Info War

There has been much made of how the West seems a lumbering giant in a new age of "fourth generation warfare" in which information and non-state actors run circles areound the dinosaurs of old institutions.

Here for example is a look at how al-Qaeda has morphed supposedly 4 times to try to stay ahead of the curve.

But it cuts both ways.

One point to consider is that Western citizens can become non-state actors too, and I'd worry more about what the people who invented GPS and the internet can do with them than a bunch of savages whose greatest technological achievement is a rug.

As I've mentioned before, a high-school student built a working nuclear pile in his backyard, and a hobbyist in New Zealand flies homemade cruise missiles.
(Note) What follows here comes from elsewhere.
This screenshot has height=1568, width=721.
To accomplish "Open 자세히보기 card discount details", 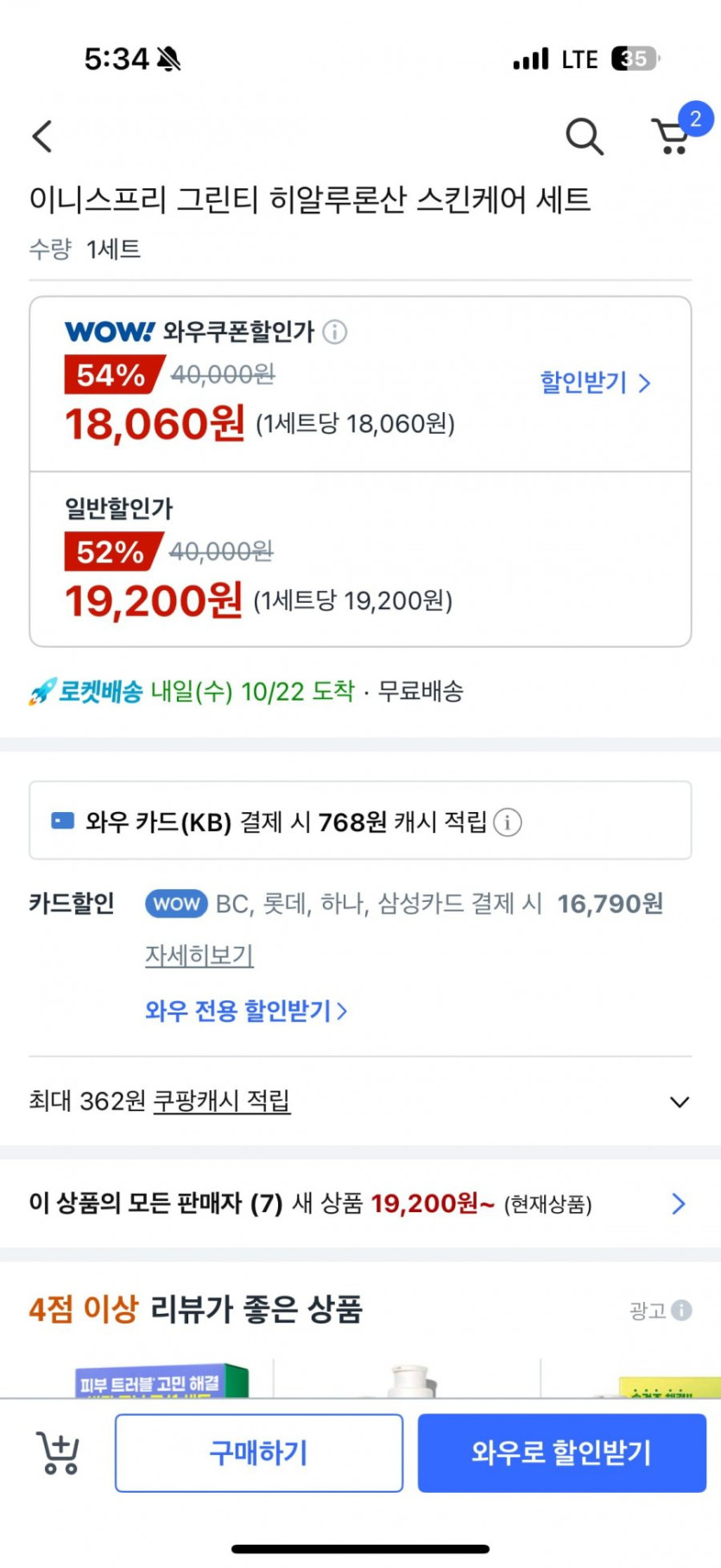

All that is missing is the motivation to put them together.

Which a sufficiently egregious atrocity by thet terrorists could produce at any time.

But less-direct (though still effective) means are available for people to strike back with pure information warfare.

Indeed, don't miss the comments at the above Belmont Club link, where one reader points out:
In the future, it should be possible to create fake jihadist web sites designed just like "roach motels". The idea in the long run is not merely to arrest the terrorists, but plant the idea among al-Qaeda's fellow travelers that any forum they use is so thoroughly infiltrated that it is futile to organize any violence at all.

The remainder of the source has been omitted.